=== Material provided ===

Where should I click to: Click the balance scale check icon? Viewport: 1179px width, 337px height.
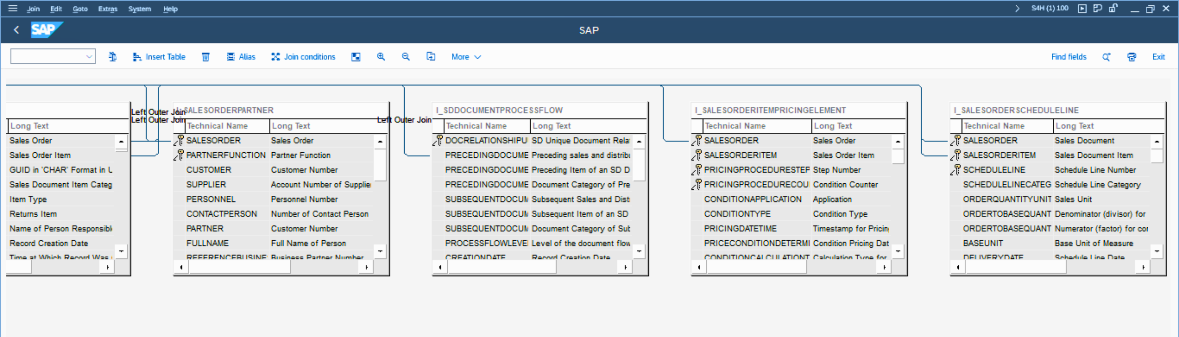(x=112, y=57)
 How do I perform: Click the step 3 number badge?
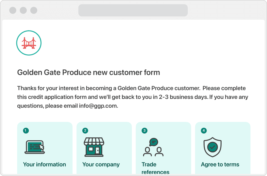[x=144, y=130]
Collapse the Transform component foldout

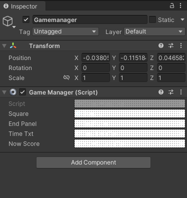(x=4, y=46)
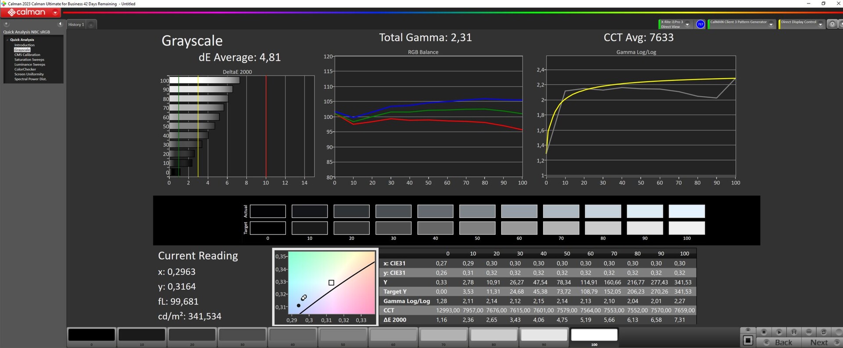Click the blue 717 meter status circle

coord(700,24)
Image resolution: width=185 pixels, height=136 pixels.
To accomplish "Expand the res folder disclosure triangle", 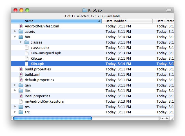I will [15, 107].
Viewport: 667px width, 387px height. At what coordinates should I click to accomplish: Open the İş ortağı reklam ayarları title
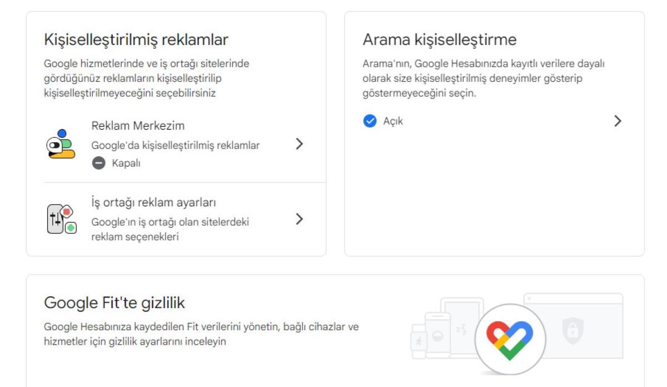(x=153, y=202)
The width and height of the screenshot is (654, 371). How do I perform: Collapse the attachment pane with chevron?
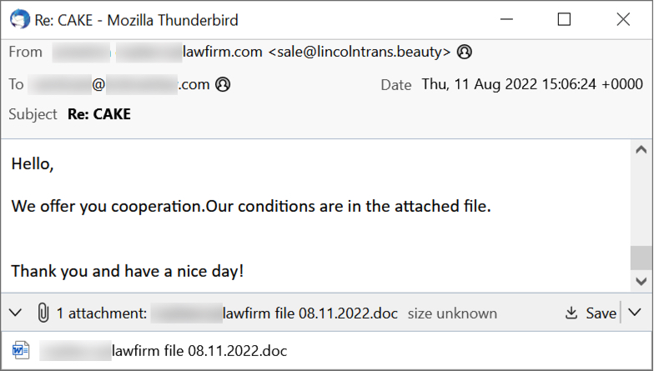(x=15, y=313)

===

• Problem description
Retype the records from the start through the line that contains "[x=144, y=130]". Leave the pictures out.

• Solved problem
Where should I click to: Click the balance scale check icon? Viewport: 1179px width, 337px height.
(x=112, y=57)
 How do I perform: Click the step 3 number badge?
[x=144, y=130]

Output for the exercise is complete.